Schulmerich is one of two handbell manufacturers located in the United States, and both are near Philadelphia in Pennsylvania. Schulmerich is the world’s largest and oldest existing manufacturer of handbells in the United States. All handbells are made from bronze, which is approximately 80% copper and 20% tin.
Whitechapel handbells have a uniquely different sound than the Schulmerich handbells, adding to the diversity of our performances. Manufactured in London, England, they also have a profoundly rich history. Whitechapel bells were first invented to allow teams of ringers to practice at home or in local pubs for the purpose of preparing for ringing the tower bells. An entry in the Guinness Book of Records lists the Whitechapel Bell Foundry as Britain’s oldest manufacturing company, having been established in 1570. Big Ben, London, is the biggest bell ever cast at Whitechapel. The Liberty Bell, on display in Philadelphia, was also cast at Whitechapel. The foundry closed in 2018.

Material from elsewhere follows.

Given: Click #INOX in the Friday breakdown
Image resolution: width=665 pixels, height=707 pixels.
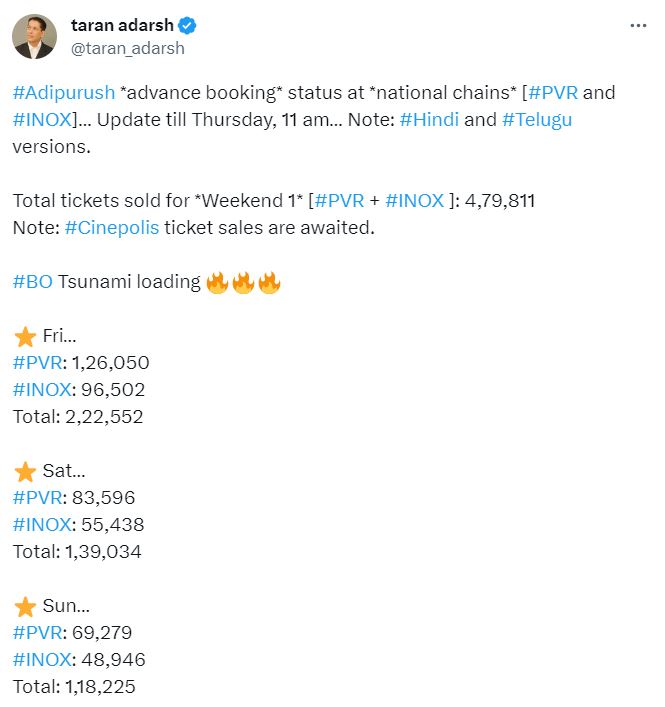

Unlike handbells, chimes have an external clapper mechanism. They are made of aluminum, creating a distinctly different timbre (sound quality) as compared to handbells. Handchimes were originally intended to be used as a training instrument for new ringers. They are cheaper, easier, lighter and more resilient than handbells, making them more accessible for children’s and senior citizens’ groups. Handchimes are rung with handbells in the same piece of music, and are especially helpful when highlighting the melody because of their unique resonance.
Malmark has created a unique instrument called “Cymbells”, which are handbells with no handles and no clappers. They are mounted on a rack and played with mallets, providing the opportunity to play a glissando or extremely rapid passages with great accuracy.

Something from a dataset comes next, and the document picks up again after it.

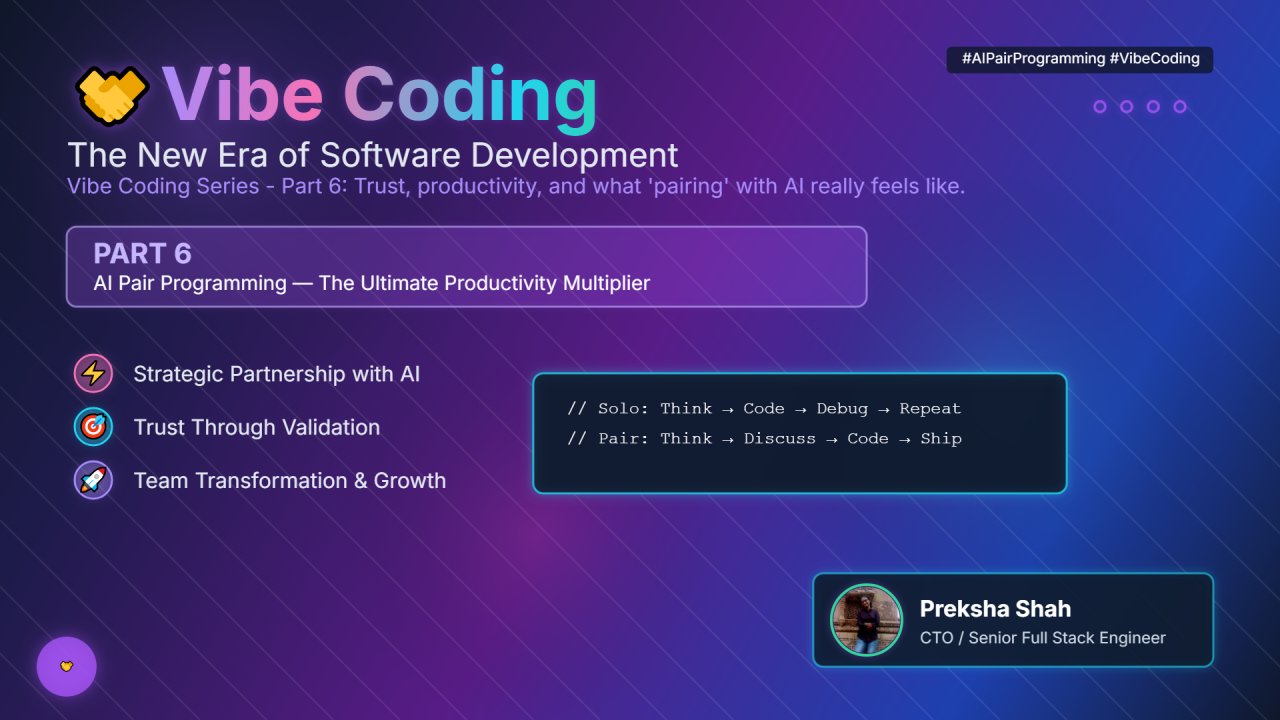
Task: Click the CTO / Senior Full Stack Engineer text
Action: click(x=1044, y=637)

Silver Melody Bells are made by Schulmerich, and are nickel plated brass bells which also have a distinctive sound. The Silver Melody Bell™ instrument can be used to add a distinctive, bright bell timbre to performances. The contrast in timbre to that of handbells allows the melody to be the solo voice in musical scores which need more contrast and balance.
Large classical compositions and many traditional and non-traditional Christmas pieces include parts for symphonic chimes. The deep resonance of this instrument is another unique sound which simulates the bells in the towers of churches, giving another layer of audible and visual experience for audiences.